Алина Моисеева, II курс, муз. журналистика

Фото предоставлены пресс-службой Третьяковской галерии

Печаль победит счастье?

Авторы :

№8 (187), ноябрь 2019

В 2020 году в Москве откроется новое культурное пространство ГЭС-2. Здание советской электростанции станет домом для фонда V–A–C, чьи междисциплинарные программы уже добрались до городских улиц и столичной окраины. В новом арт-центре не будет постоянной экспозиции. Вместо нее появятся мастерские, студия звукозаписи, площадки для концертов, спектаклей, перформансов и даже лаборатория кулинарных искусств – в целом все то, что сделает ГЭС-2 полноценной альтернативой традиционным музеям-архивам. В преддверии открытия арт-кластера фонд V–A–C привез в Москву исландского концептуалиста Рагнара Кьяртанссона. 29 октября в Театре им. Вл. Маяковского он показал перформанс «Печаль победит счастье». В следующем году художник приедет в ГЭС-2 с проектом «Санта-Барбара».

Фото: Глеб Леонов

В России о Кьяртанссоне знают мало, хотя в отдельных его работах (особенно в перформансе «Печаль победит счастье») слышна знакомая нам русская меланхолия, вызывающая ассоциации с прозой Чехова или Гончарова, где томление перемешивается с иронией, а печаль показана как дорогое удовольствие. Сам художник видит источник вдохновения в трех состояниях – это грусть, фрустрация и религиозность, а на деле иногда впадает в sehnsucht (нем. – «больше чем тоска»). Сочетая несочетаемое, например, прекрасное и тривиальное, социальное и ироническое, перформер постоянно экспериментирует с медиумами. Его фильмы превращаются в произведения живописи, концерты включают в себя хореографию, а перформативность сближается со скульптурностью.

«Печаль победит счастье» – единственный проект, который Кьяртанссон привозил в Россию: в 2014 году состоялись показы в Петербурге на фестивале «Манифест 10». В этом перформансе, эффектно задрапированном под эстрадный концерт, легко угадываются черты театрального спектакля, что делает представление абсолютно уникальным. На протяжении шести часов шансонье под аккомпанемент эстрадного оркестра распевает слова: «печаль», «победит», «счастье». Как мантру повторяя один и тот же интонационно-звуковой элемент, Кьяртансон приближается к репетитивному минимализму. За счет характерной работы со временем, вязким и растянутым в длину, иначе воспринимаются малейшие изменения в музыке, появляется иное ощущение процессуальности. Возникшее звуковое пространство формирует зону абсолютного комфорта, где можно бесконечно наслаждаться погружением в томно-меланхолическую эмоцию, расцвеченную разными оттенками.

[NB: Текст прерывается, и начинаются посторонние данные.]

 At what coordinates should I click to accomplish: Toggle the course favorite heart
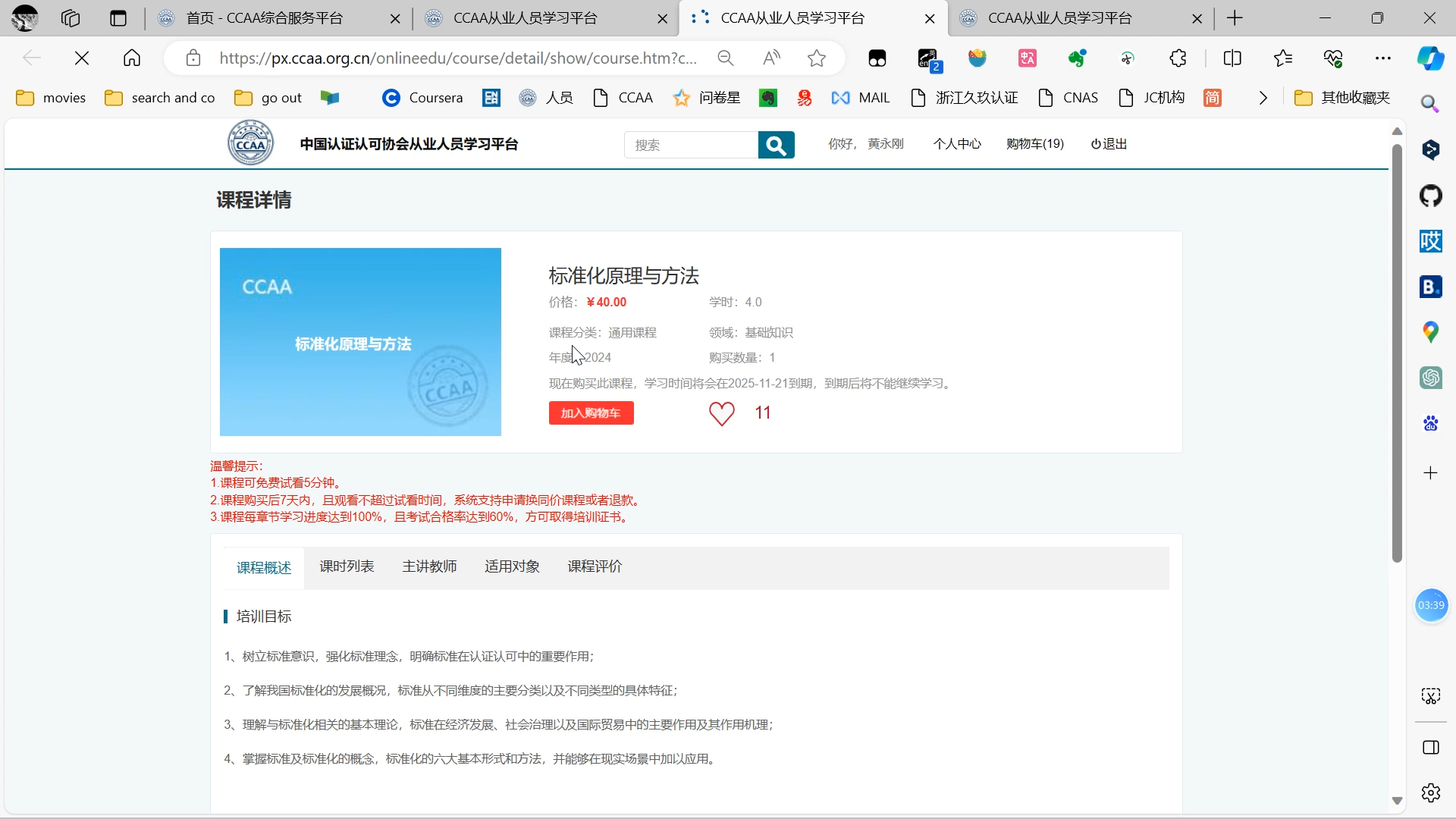tap(721, 414)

Противоположностью зацикленности, интровертности и мистической религиозности перформанса становится эмоциональность. Концептуализм не мешает Кьяртанссону быть романтиком. Используя образ шансонье в качестве клише, он тонко разыгрывает вместе с оркестрантами почти невербальный спектакль, в котором слова при многократном повторении превращаются в элементы музыкального языка. Суть информации теперь транслируется не за счет текста, а с помощью звуковой материи, обладающей несравненно более широким спектром средств для воплощения идеи.

Конечно, высидеть шестичасовое представление – дело добровольное,  перформанс к этому не обязывает: в любой момент можно уйти или устроить себе антракт. Где еще такое возможно? Здесь же выходить можно сколько угодно: и покурить, и в туалет, и за шампанским в фойе! Можно даже уснуть во время перформанса! Главное – приятно провести время и получить удовольствие вместе с возможностью полениться и поностальгировать часок-другой. Не в этом ли роскошь печали, о которой все время поет Кьяртанссон? И какой точно смысл несут русские аналоги многозначных sorrow и happiness? Не совсем ясно. Соответствие между реальным ощущением и переводом может быть спорным, как и однозначность победы печали над счастьем.